In May 7 in Atlanta, the inaugural class of “A STEP UP Assistant Coaches Hall of Fame” will be inducted. It includes Gonzaga’s Donny Daniels, who also coached at UCLA and Utah; UConn’s Chris Dailey, who has been the top assistant to Geno Auriemma for 33 years; and Steve Robinson, the lead assistant to North Carolina’s Roy Williams for 21 years.

Loren Woods (left) and assistant coach Jim Rosborough decompress in the UA locker room after a loss to USC in 1996.

Rosborough is one of four men in Pac-12 basketball history supremely qualified for selection. The others:

  • UCLA’s Jerry Norman, who from 1956-68 was John Wooden’s top assistant coach, the man credited with creating the Bruins’ famous 2-2-1 zone press.
  • Oregon State’s Jimmy Anderson, 1965-89, the top assistant to Ralph Miller during three consecutive Pac-10 championships.
  • Gary Cunningham, the man who replaced Norman as UCLA’s top assistant, 1965-75, on the scene for eight national championships.

It’s not that Rosborough, 74, is planning to leave coaching.

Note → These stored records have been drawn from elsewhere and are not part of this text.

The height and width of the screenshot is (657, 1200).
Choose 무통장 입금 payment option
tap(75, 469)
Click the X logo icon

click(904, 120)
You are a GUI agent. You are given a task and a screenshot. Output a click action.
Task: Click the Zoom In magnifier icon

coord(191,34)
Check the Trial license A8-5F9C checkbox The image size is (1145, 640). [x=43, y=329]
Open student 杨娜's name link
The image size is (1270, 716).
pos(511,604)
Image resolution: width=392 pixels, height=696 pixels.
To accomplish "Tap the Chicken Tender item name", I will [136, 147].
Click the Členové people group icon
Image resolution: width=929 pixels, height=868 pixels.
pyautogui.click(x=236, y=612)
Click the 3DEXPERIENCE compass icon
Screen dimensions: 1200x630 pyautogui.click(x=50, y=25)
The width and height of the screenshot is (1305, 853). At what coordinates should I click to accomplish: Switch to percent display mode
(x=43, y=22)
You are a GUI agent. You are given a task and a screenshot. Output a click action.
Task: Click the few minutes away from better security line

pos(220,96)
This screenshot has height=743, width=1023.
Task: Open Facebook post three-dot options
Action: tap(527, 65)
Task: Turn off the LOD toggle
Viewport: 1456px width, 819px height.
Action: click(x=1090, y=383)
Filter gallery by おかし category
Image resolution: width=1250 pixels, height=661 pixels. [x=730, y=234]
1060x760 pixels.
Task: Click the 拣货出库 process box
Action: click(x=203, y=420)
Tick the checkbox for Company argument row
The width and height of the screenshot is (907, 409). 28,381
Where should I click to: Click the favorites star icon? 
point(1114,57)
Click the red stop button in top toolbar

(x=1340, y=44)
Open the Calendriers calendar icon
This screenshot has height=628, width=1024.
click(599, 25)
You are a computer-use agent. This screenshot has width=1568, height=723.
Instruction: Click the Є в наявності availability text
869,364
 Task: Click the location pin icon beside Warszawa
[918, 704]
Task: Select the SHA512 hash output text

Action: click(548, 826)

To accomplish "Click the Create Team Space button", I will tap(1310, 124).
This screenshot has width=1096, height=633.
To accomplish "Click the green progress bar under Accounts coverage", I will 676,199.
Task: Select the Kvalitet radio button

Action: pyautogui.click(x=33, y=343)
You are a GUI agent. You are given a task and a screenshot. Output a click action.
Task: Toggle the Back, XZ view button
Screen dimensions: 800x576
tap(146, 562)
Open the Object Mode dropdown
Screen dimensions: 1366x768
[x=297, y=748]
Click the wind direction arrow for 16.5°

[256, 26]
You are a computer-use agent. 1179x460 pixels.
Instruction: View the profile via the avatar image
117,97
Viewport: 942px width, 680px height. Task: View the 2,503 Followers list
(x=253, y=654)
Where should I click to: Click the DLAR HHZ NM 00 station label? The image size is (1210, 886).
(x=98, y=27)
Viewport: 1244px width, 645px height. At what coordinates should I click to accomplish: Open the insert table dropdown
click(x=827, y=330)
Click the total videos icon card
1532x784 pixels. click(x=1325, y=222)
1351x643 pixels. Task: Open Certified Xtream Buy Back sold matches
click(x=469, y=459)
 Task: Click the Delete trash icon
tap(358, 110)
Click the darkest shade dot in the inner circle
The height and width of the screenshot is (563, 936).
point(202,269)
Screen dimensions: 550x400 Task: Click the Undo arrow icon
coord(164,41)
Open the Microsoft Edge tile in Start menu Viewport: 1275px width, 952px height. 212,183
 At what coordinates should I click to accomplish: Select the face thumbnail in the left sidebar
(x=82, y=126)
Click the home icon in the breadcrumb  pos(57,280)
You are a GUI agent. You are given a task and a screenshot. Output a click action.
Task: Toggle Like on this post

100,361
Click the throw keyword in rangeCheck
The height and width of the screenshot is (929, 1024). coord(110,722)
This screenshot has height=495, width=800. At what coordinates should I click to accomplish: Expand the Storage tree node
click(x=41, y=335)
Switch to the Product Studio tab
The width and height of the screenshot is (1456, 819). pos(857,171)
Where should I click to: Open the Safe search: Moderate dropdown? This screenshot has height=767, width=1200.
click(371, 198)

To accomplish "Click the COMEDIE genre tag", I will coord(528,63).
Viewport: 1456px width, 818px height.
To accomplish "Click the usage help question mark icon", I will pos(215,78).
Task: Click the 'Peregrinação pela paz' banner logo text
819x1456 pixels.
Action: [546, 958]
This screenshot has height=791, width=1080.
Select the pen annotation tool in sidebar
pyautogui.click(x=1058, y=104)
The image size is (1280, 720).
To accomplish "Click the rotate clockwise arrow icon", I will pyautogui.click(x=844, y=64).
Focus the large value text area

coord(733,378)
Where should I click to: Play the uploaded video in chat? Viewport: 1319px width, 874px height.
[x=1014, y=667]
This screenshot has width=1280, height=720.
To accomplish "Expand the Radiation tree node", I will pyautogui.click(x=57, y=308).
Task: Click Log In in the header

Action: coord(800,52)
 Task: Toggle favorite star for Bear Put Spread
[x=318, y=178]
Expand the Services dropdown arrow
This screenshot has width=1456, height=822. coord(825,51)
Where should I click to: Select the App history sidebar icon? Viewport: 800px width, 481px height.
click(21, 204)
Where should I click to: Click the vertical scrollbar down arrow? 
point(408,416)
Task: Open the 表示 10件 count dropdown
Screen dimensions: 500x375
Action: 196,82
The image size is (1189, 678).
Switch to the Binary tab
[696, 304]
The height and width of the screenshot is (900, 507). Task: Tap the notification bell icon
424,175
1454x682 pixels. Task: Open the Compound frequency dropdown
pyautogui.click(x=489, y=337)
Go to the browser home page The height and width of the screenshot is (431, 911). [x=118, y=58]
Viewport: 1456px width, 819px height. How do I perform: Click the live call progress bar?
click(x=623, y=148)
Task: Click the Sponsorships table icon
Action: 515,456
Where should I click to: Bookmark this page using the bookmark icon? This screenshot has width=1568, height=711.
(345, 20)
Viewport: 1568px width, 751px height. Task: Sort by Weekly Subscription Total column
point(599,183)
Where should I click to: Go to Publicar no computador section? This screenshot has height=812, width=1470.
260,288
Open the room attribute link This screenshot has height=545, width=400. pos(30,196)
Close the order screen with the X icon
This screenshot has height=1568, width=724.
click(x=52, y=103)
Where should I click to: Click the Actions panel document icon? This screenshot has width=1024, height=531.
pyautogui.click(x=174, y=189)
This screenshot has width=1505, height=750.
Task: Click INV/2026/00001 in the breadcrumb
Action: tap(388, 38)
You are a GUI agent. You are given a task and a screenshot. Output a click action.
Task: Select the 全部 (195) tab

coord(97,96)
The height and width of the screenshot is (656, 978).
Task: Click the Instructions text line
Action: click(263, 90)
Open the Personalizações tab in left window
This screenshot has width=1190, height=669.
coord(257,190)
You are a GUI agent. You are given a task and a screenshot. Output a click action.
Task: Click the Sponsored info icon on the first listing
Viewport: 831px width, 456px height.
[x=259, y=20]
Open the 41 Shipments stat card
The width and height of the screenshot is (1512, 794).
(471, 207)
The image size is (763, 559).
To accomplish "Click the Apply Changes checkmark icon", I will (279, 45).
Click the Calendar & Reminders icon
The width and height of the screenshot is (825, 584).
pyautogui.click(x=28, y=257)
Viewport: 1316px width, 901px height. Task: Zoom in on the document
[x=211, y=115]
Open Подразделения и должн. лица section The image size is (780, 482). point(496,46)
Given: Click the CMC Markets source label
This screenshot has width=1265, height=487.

“I wish I could do this for 10 more years, but I know it’s not realistic,” he said.

“I look back and there’s been some crazy stuff in there — women’s tennis, coaching for both basketball teams at Pima. There’s no question I get as much fun out of this as anything I’ve done.”

His is a storybook coaching career like few others.

When Olson was hired at Iowa in 1975, he connected with the former Hawkeye forward to talk about potential Iowa recruits in the Chicago area.

“What Jim lacked in experience — which was everything — he made up for with his personality, his willingness to work, his passion for the game, and his knowledge of the Chicago area,” Olson wrote in his book “Lute! The Seasons of My Life.”

“Roz has been with me for 23 years and was one of the main reasons the Iowa and Arizona programs were so successful.”

If that endorsement doesn’t get you into the Hall of Fame, what does?